ページ抜粋:
==========
日本酒には様々な飲み方・楽しみ方がありますが、「燗酒」は、冷やしても温めてもおいしい日本酒ならではの飲み方です。とはいえ「燗酒はお店で楽しむもの」というイメージを持つ方も多いかもしれません。
今回は、燗酒の温度帯や、お家でできるおいしい作り方についてご紹介します。寒い冬、選ぶお酒の種類やポイントをおさえ、ぜひお家で気軽に燗酒を楽しんでみてくださいね。
目次
1.日本酒は日向燗(ひなたかん)から飛び切り燗まで楽しみ方はさまざま
「燗酒(かんざけ)」とは、加熱をした日本酒のことです。ひとくちで燗酒といっても、温度によって楽しみ方はさまざま。呼び名も次のように変化します。
30℃ | 日向燗(ひなたかん) |
35℃ | 人肌燗(ひとはだかん) |
40℃ | ぬる燗 |
45℃ | 上燗(じょうかん) |
50℃ | 熱燗(あつかん) |
55℃~60℃ | 飛び切り燗 |
30℃~40℃は、日本酒のふくよかな香りが楽しめる温度帯です。味わいもよりまろやかに、やさしい口当たりに変化します。
40℃から徐々に温度を上げると、キリッとしたドライな味わいが引き立っていきます。香りは落ち着き、甘みや酸味がより強く押し出されるのが特徴です。アルコール感が強調されるため、通好みの飲み方といえるかもしれません。
2.お燗をつけておいしい日本酒の選び方
お燗につける日本酒を選ぶときのポイントは、次の2つです。
==========
短い課題 1:
燗酒の文章によると、45℃の燗酒は何と呼ばれますか。
短い課題 2:
次の(a)から(c)の記述が燗酒の文章の内容と合っているかどうかを判断してください。それぞれ「はい」か「いいえ」で答え、決め手となる本文の言葉をそのまま引用してください。
(a) 燗酒とは、加熱をした日本酒のことである。
(b) 40℃から温度を上げていくと、香りがより強く立つようになる。
(c) 30℃~40℃では、口当たりがやさしくなる。
短い課題 3:
燗酒の文章のうち、「30℃ | 日向燗(ひなたかん)」から下へ「お燗につける日本酒を選ぶときのポイントは、次の2つです。」までを一字も変えずに書き写してください。
これらの項目は、燗酒の文章とは関係がありません。

データ項目:
==========
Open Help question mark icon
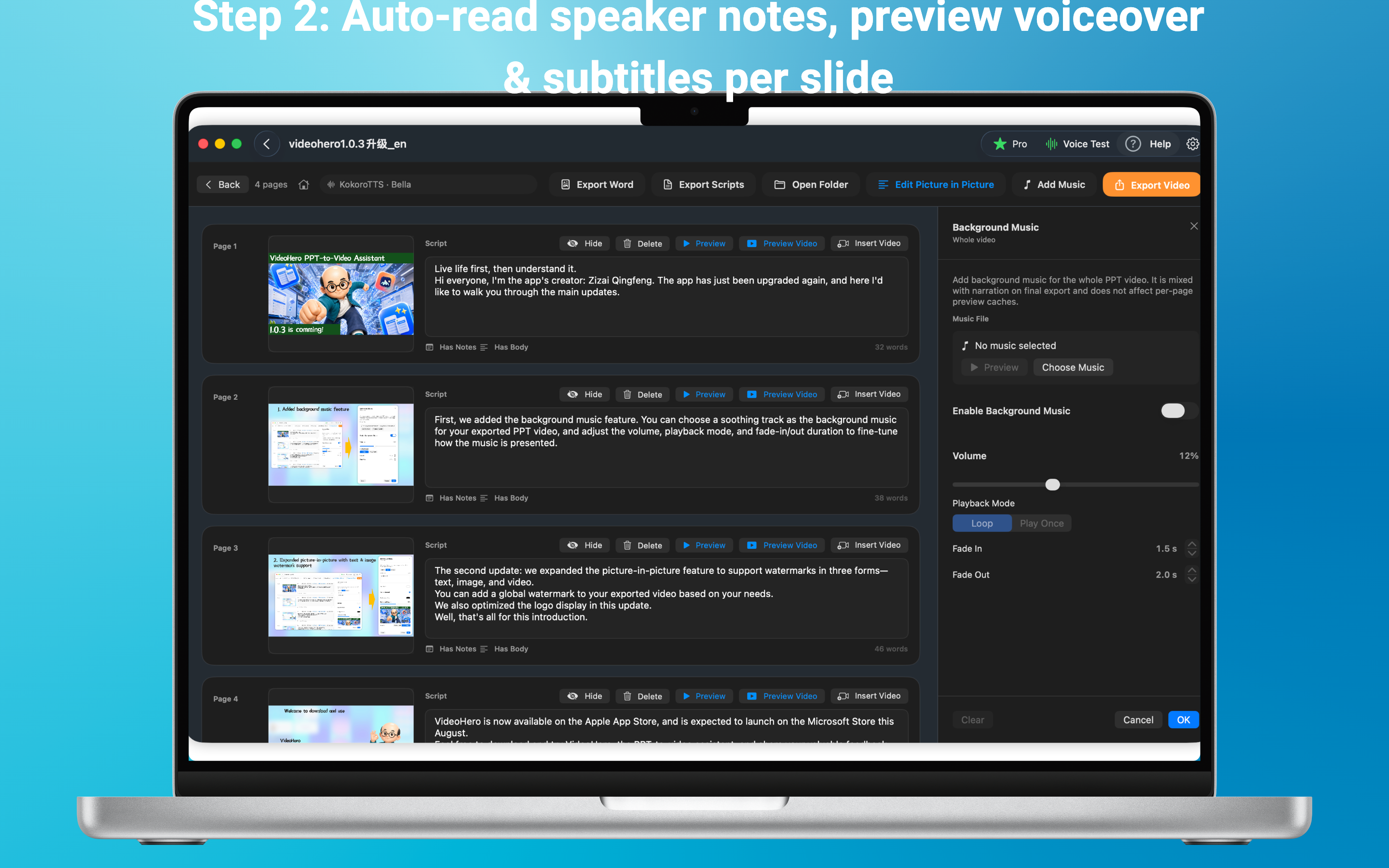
==========
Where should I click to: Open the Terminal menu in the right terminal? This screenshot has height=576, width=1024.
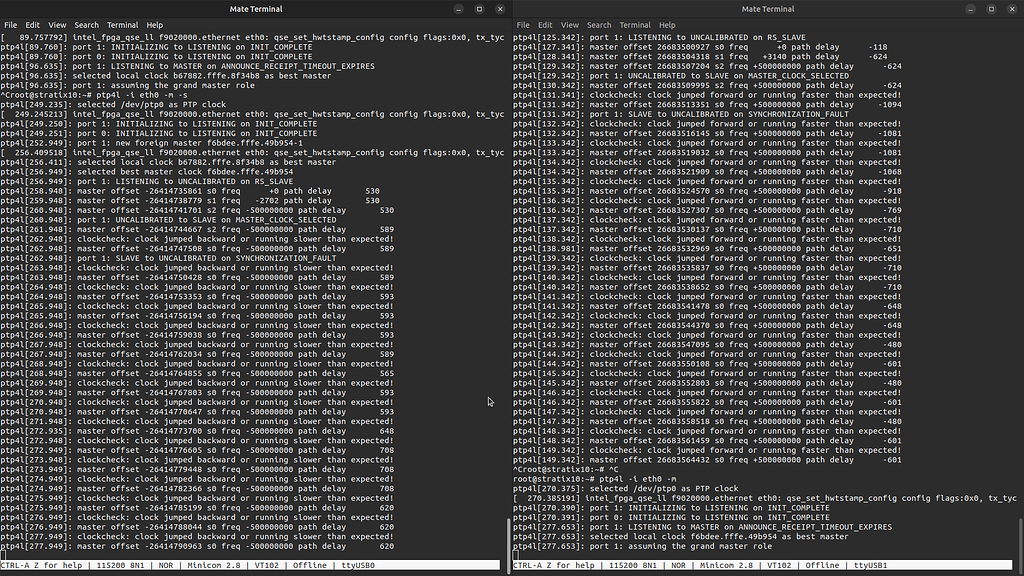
==========
記述回答 1:
45℃の燗酒は上燗(じょうかん)と呼ばれます。

記述回答 2:
(a) はい。「「燗酒(かんざけ)」とは、加熱をした日本酒のことです。」
(b) いいえ。「香りは落ち着き、甘みや酸味がより強く押し出されるのが特徴です。」
(c) はい。「味わいもよりまろやかに、やさしい口当たりに変化します。」

記述回答 3:
30℃ | 日向燗(ひなたかん) |
35℃ | 人肌燗(ひとはだかん) |
40℃ | ぬる燗 |
45℃ | 上燗(じょうかん) |
50℃ | 熱燗(あつかん) |
55℃~60℃ | 飛び切り燗 |
30℃~40℃は、日本酒のふくよかな香りが楽しめる温度帯です。味わいもよりまろやかに、やさしい口当たりに変化します。
40℃から徐々に温度を上げると、キリッとしたドライな味わいが引き立っていきます。香りは落ち着き、甘みや酸味がより強く押し出されるのが特徴です。アルコール感が強調されるため、通好みの飲み方といえるかもしれません。
2.お燗をつけておいしい日本酒の選び方
お燗につける日本酒を選ぶときのポイントは、次の2つです。